**Work instructions:**
The answer must be only the lines below from the one holding "Task: Click avatar next to the Reply field" down to the one holding "Given: Select the inversion radio button", ends included, printed exactly; please omit all pictures.
====== Given records
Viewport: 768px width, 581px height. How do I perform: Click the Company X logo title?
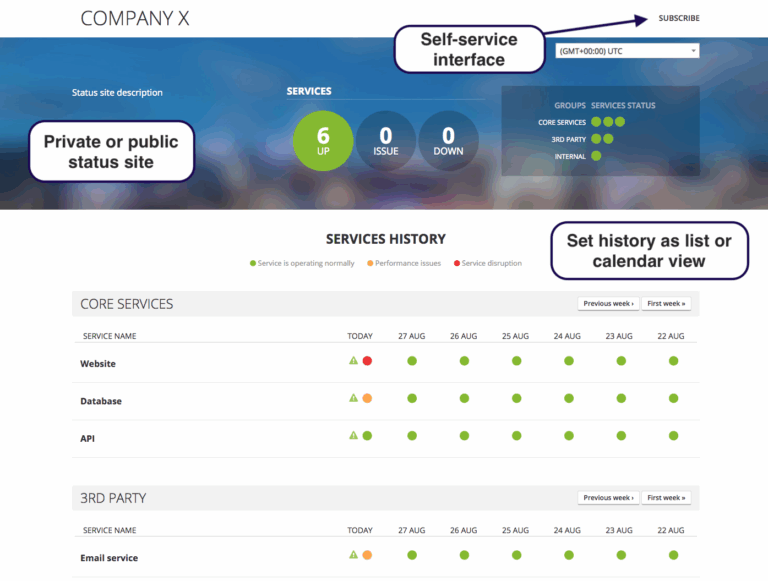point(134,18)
============
====== Given records
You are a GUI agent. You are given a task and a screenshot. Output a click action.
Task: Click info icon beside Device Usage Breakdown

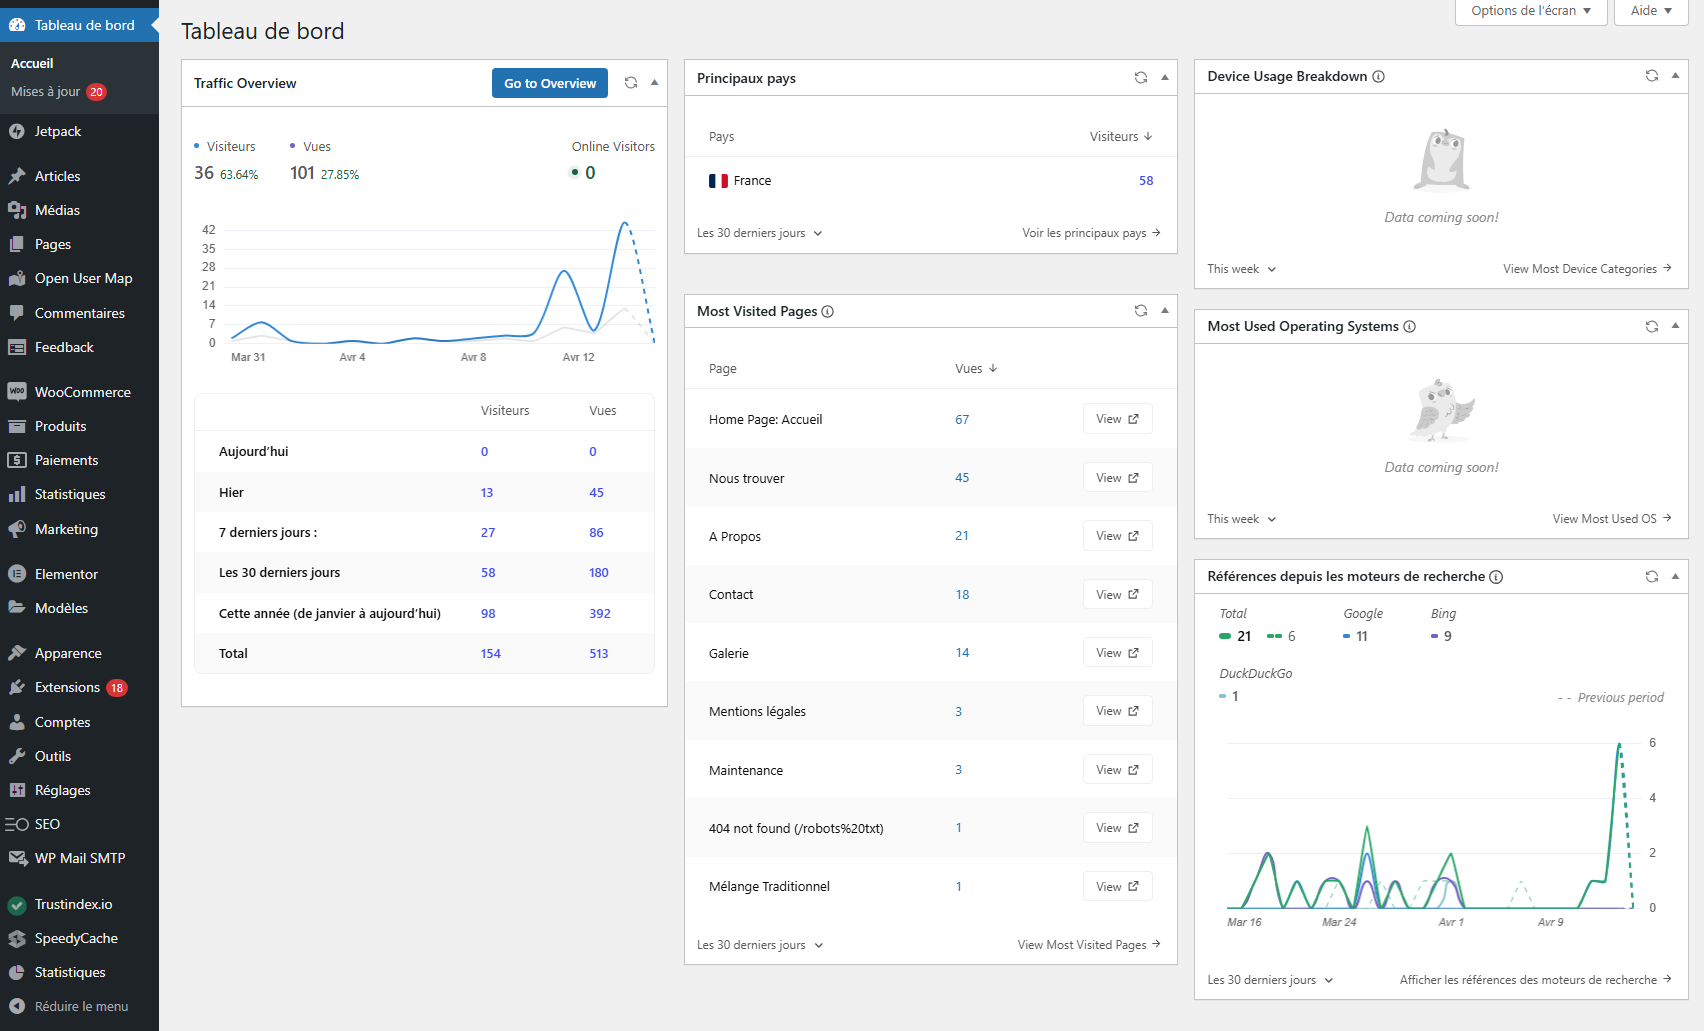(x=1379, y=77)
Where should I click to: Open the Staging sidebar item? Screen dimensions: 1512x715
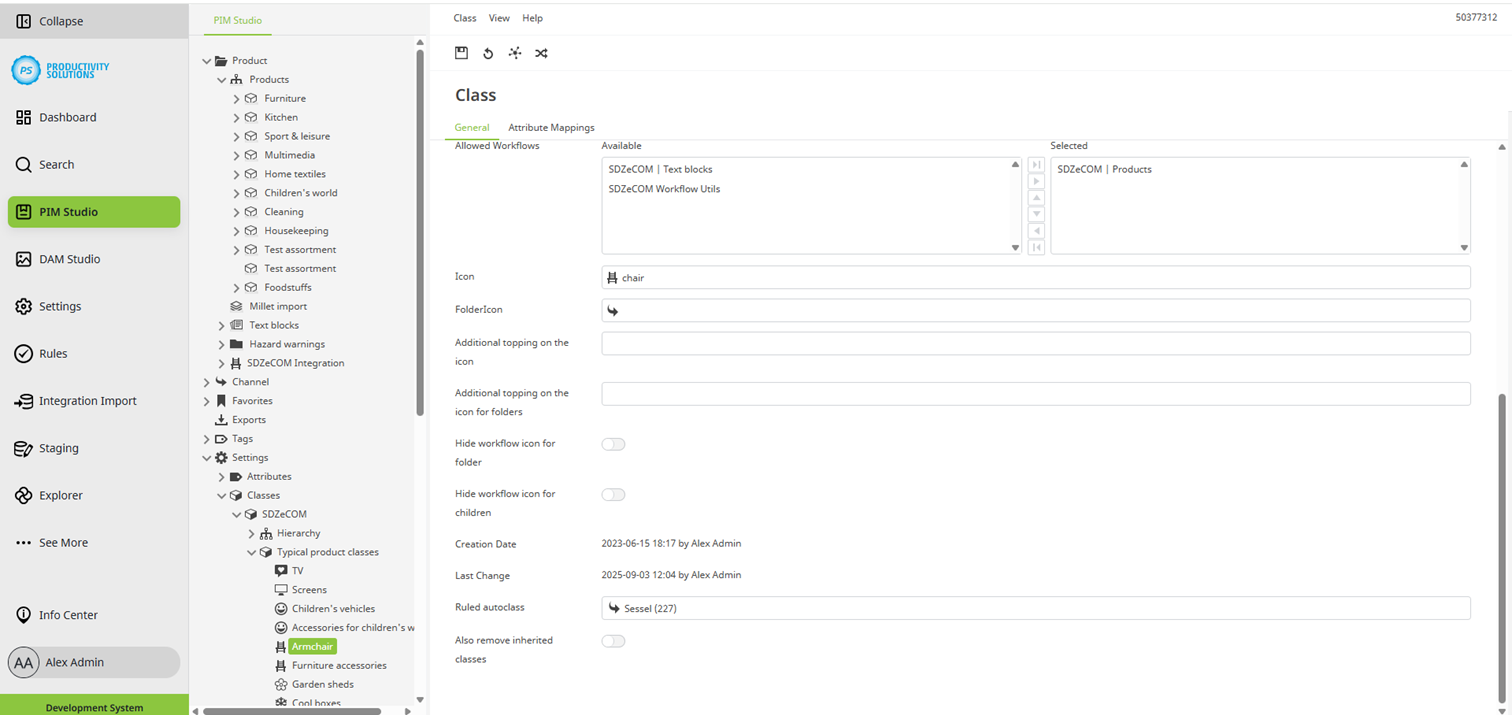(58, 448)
============
====== Given records
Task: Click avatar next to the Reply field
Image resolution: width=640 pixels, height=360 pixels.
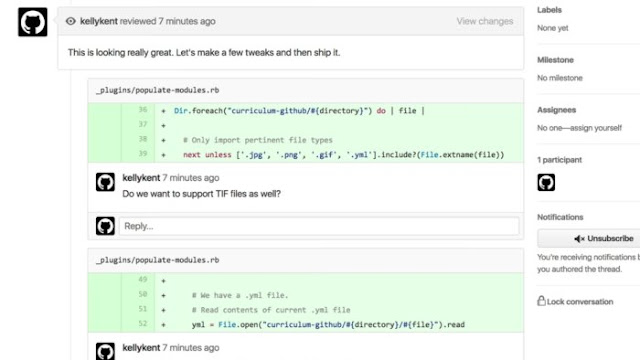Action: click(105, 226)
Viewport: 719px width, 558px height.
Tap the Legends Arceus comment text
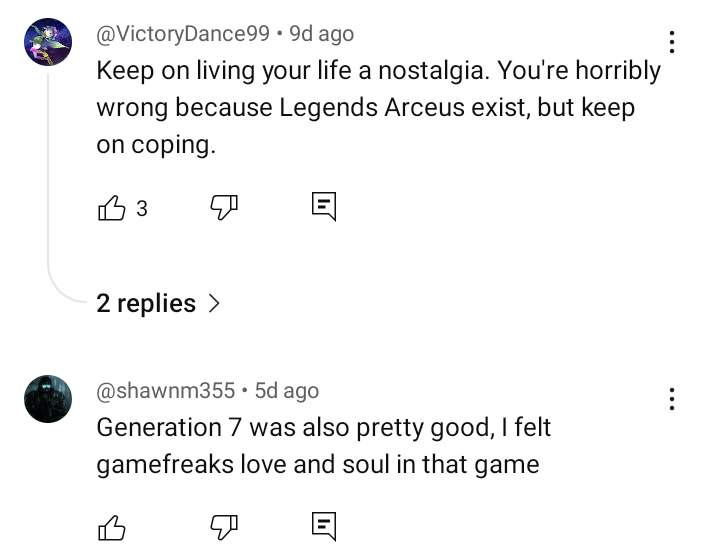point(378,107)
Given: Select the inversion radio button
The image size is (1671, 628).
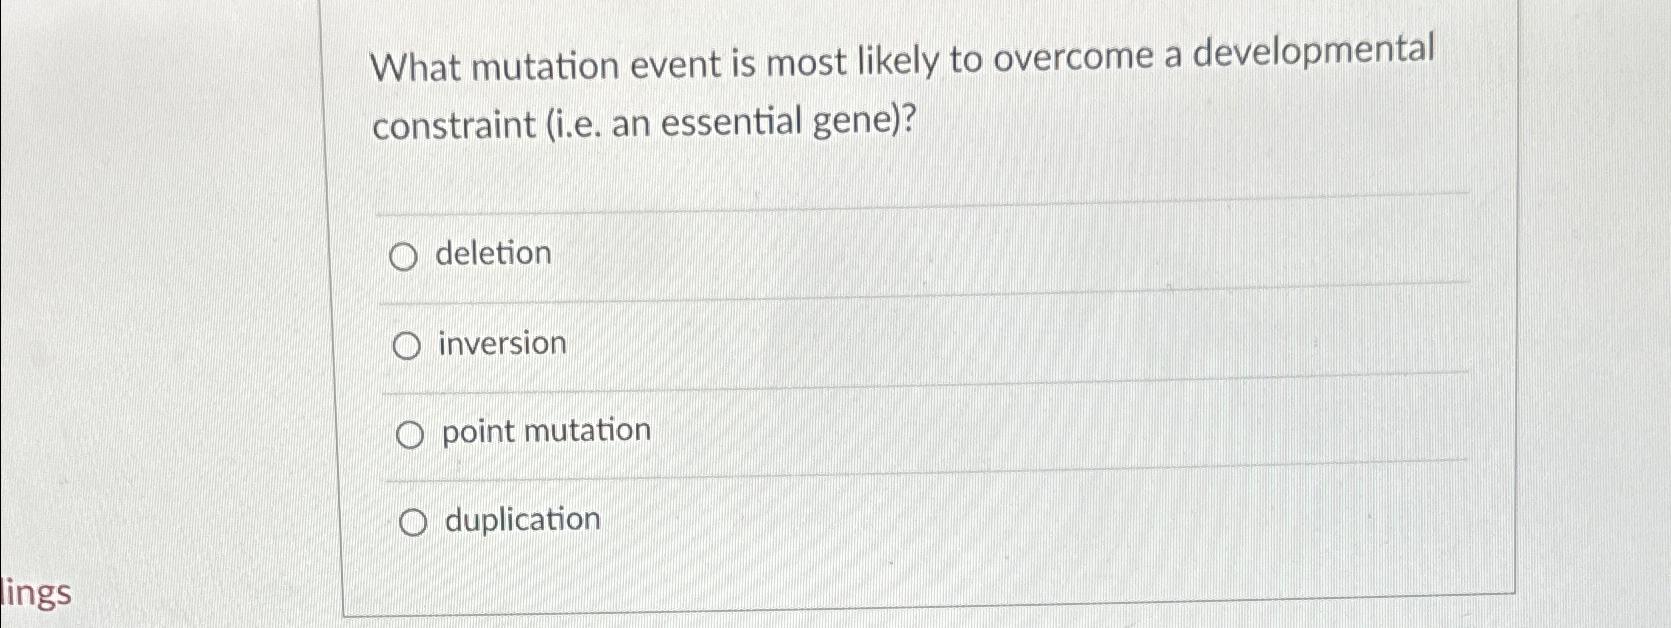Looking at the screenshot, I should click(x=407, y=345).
============
**Task answer:**
Task: Click avatar next to the Reply field
Image resolution: width=640 pixels, height=360 pixels.
Action: click(105, 226)
Viewport: 719px width, 558px height.
Tap the Legends Arceus comment text
point(378,107)
Given: Select the inversion radio button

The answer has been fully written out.